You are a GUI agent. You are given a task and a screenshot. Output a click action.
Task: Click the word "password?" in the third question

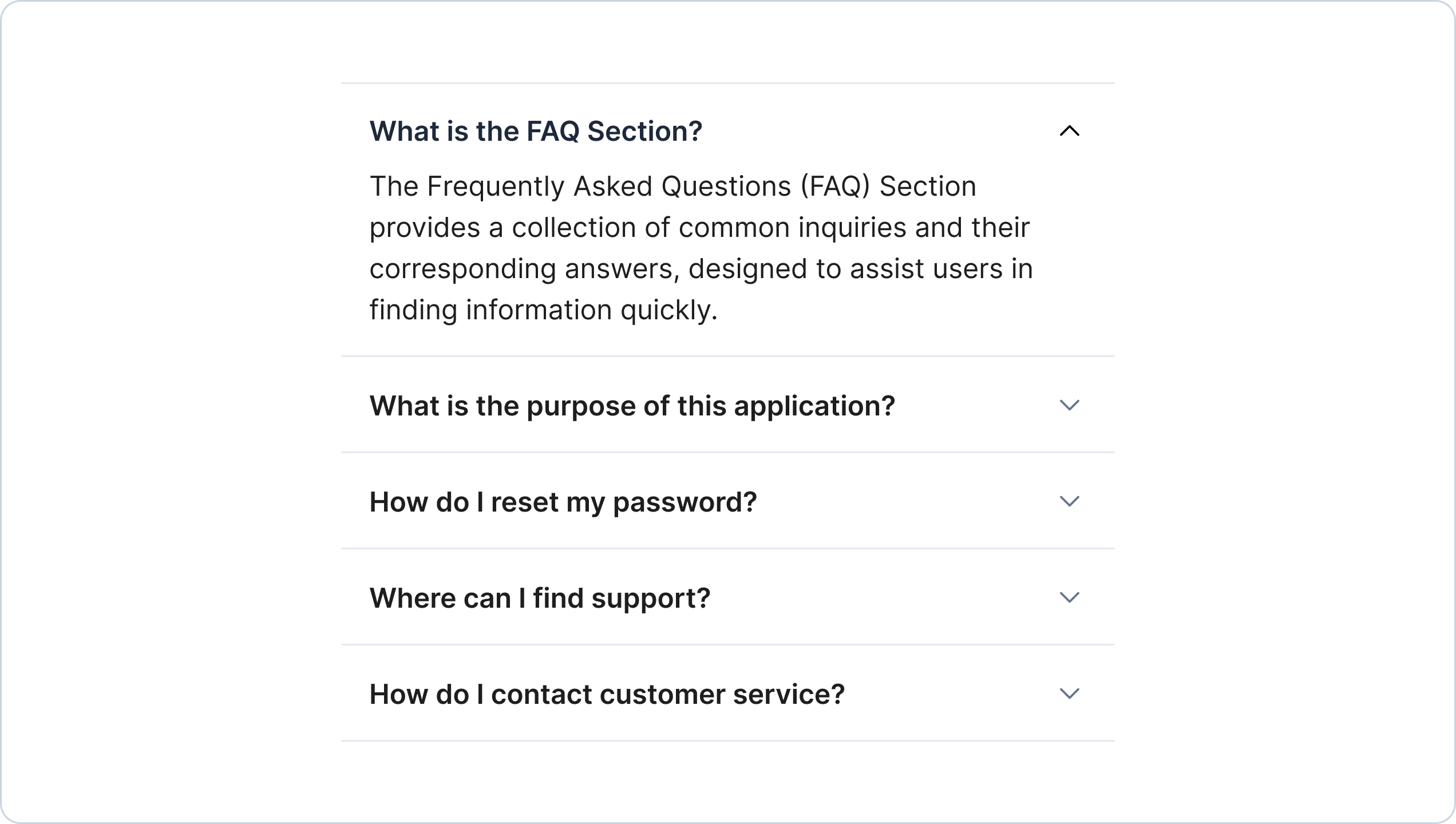pos(685,502)
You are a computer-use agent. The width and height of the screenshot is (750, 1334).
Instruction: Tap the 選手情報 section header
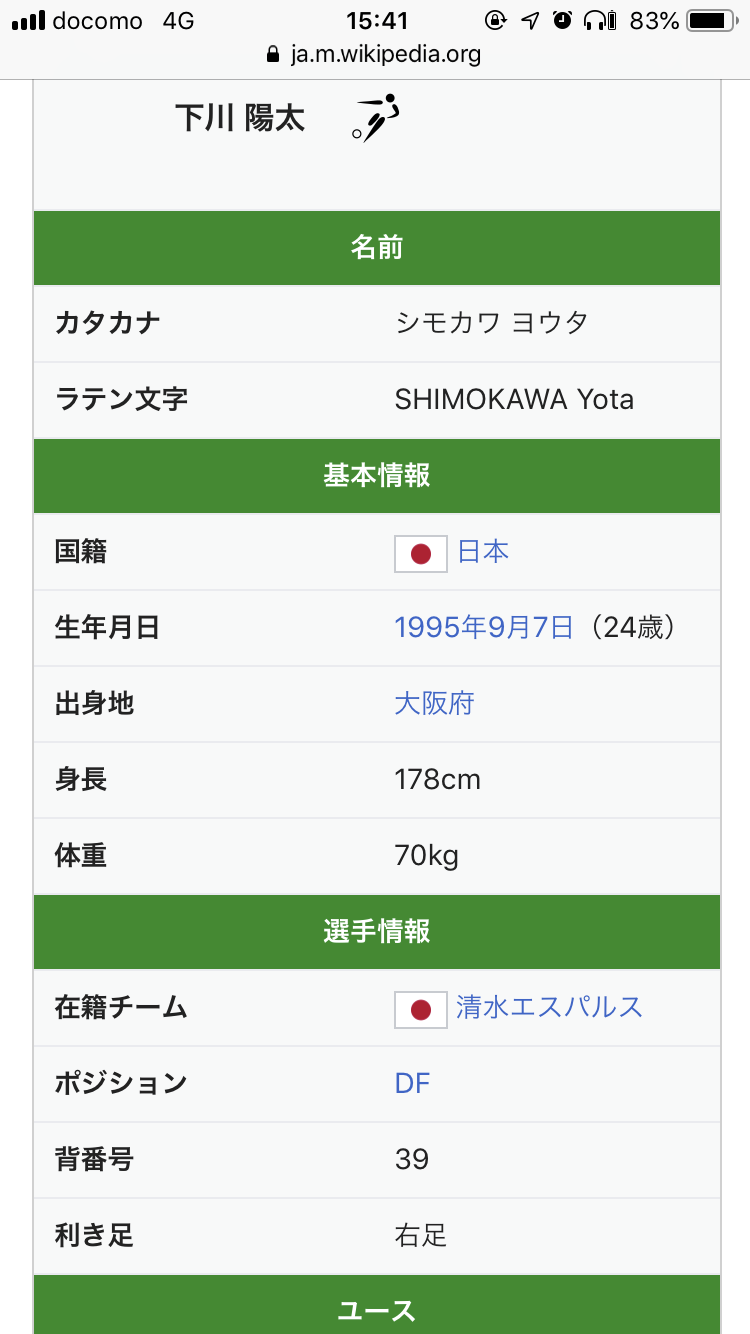point(376,932)
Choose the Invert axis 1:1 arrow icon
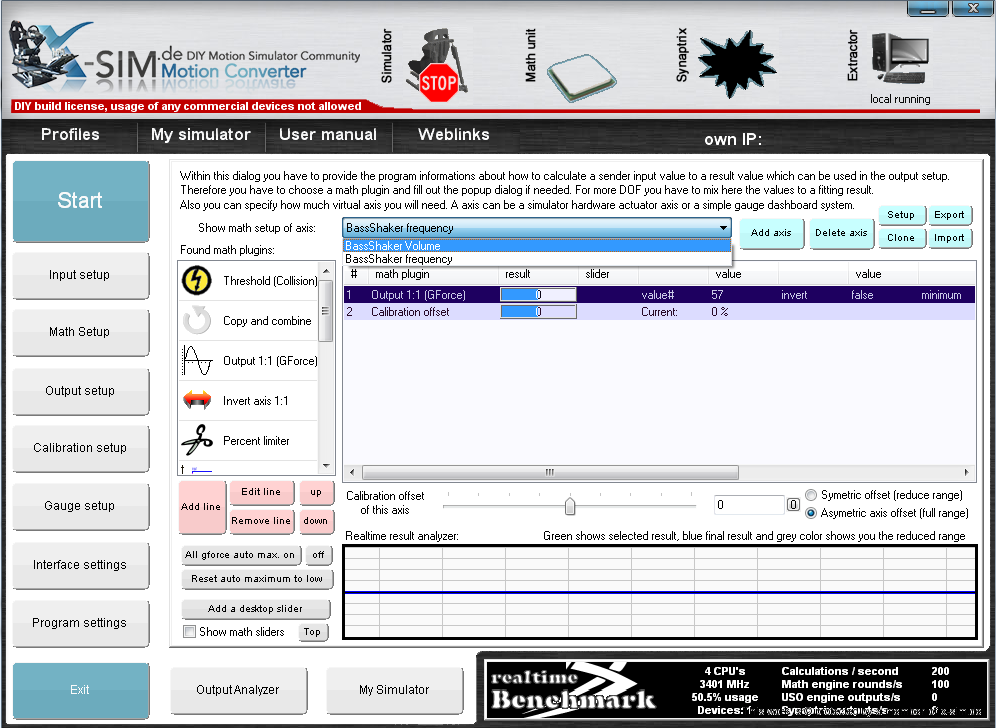The image size is (996, 728). pos(197,401)
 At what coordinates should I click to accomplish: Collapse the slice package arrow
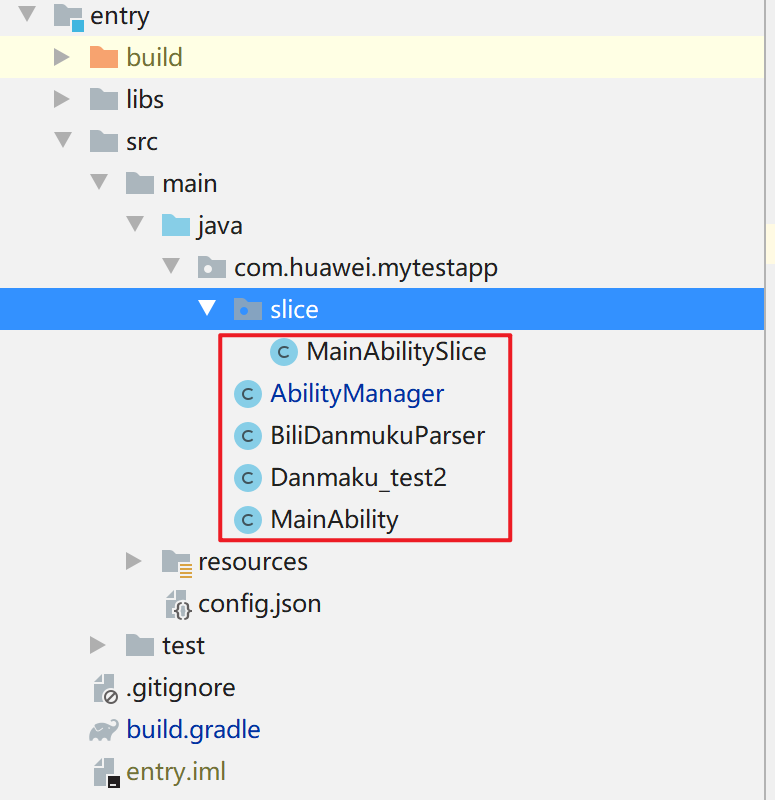[x=207, y=309]
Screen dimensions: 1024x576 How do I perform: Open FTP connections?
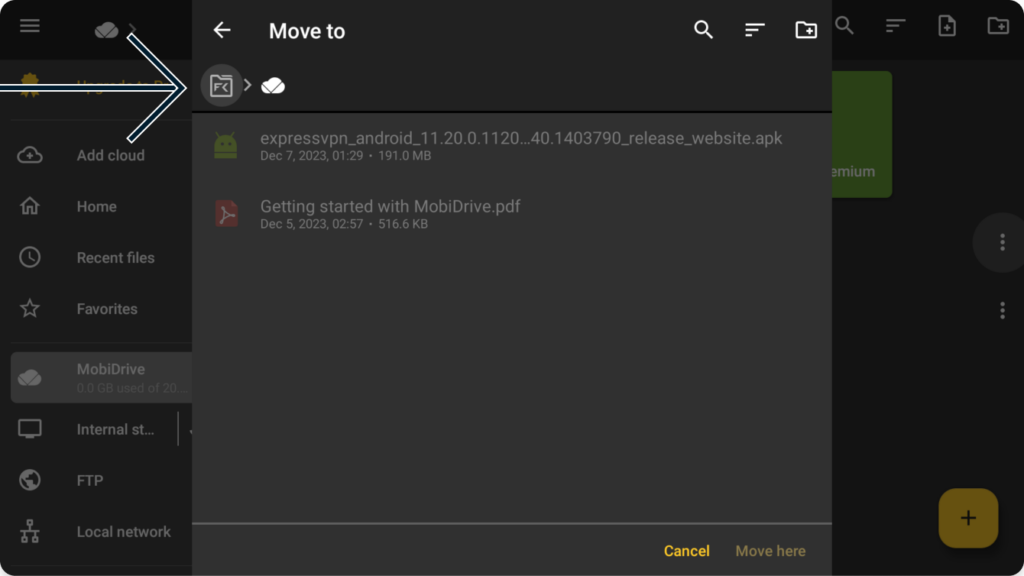tap(101, 481)
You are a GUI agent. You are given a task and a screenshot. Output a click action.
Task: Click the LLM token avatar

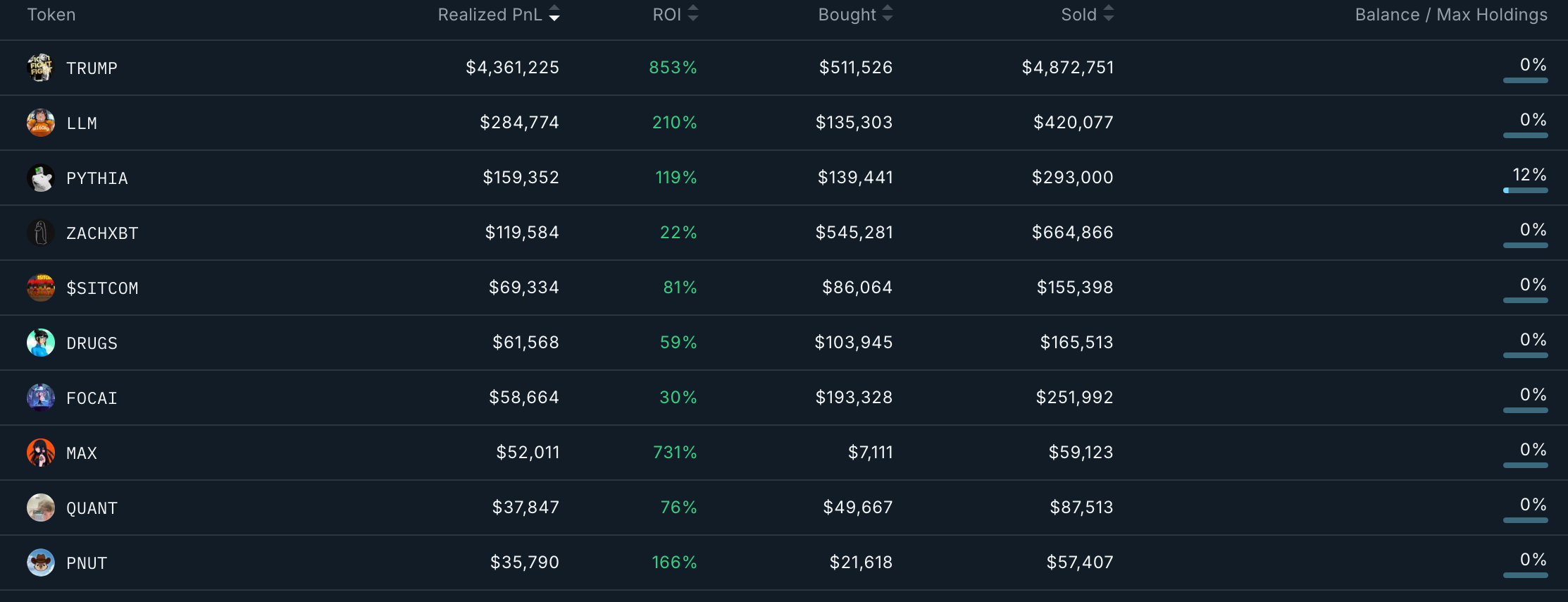point(40,123)
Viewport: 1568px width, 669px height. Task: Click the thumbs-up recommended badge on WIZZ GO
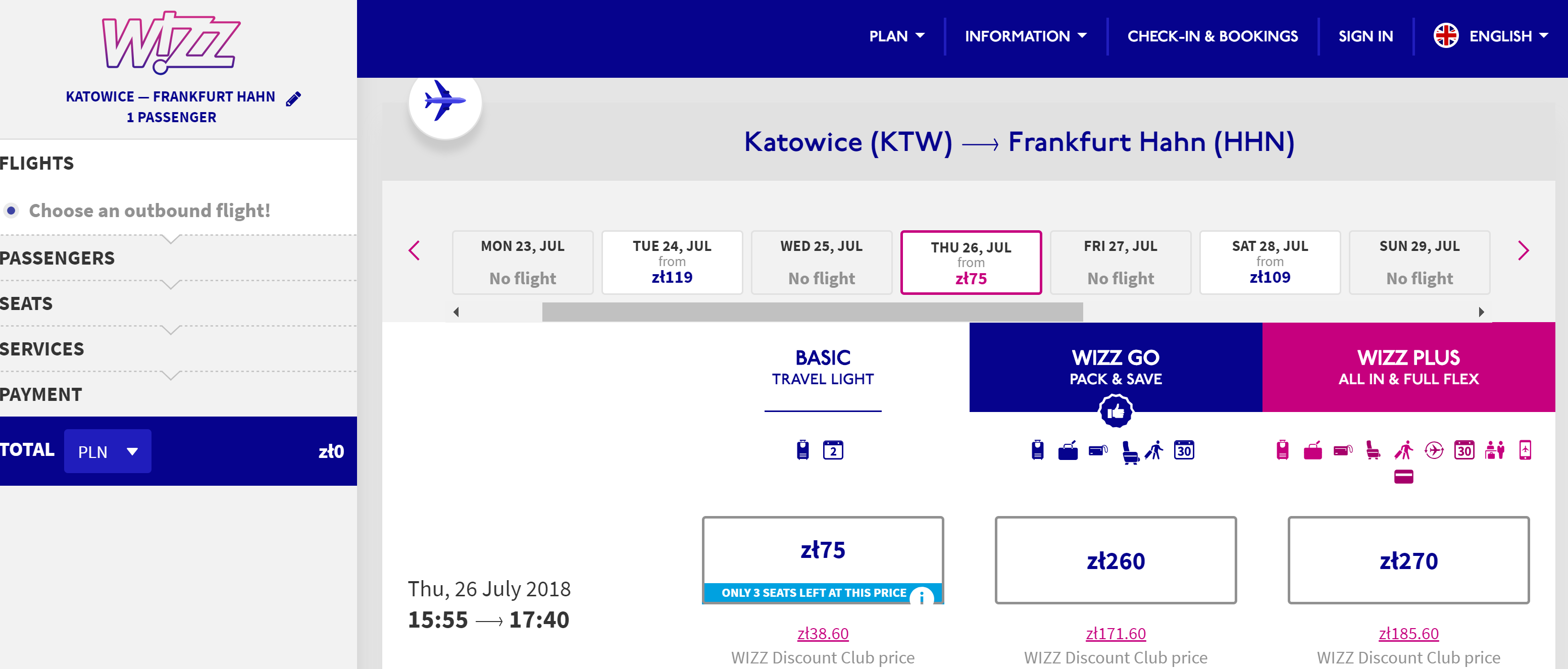(x=1115, y=411)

◇ ◇ ◇ ◇ ◇

Give back exactly the lines from the one with "Task: Click the word" through the end of the records above, inclusive, and omit any pictures.

__OUTPUT FOR THIS EXERCISE__:
Task: Click the word "password?" in the third question

pos(685,502)
You are a computer-use agent. The width and height of the screenshot is (750, 1334).
Instruction: Tap the 選手情報 section header
point(376,932)
Choose the Invert axis 1:1 arrow icon
The image size is (996, 728). pos(197,401)
 At what coordinates should I click to accomplish: Collapse the slice package arrow
[x=207, y=309]
Screen dimensions: 1024x576 How do I perform: Open FTP connections?
tap(101, 481)
You are a GUI agent. You are given a task and a screenshot. Output a click action.
Task: Click the LLM token avatar

point(40,123)
Viewport: 1568px width, 669px height. Task: Click the thumbs-up recommended badge on WIZZ GO
(x=1115, y=411)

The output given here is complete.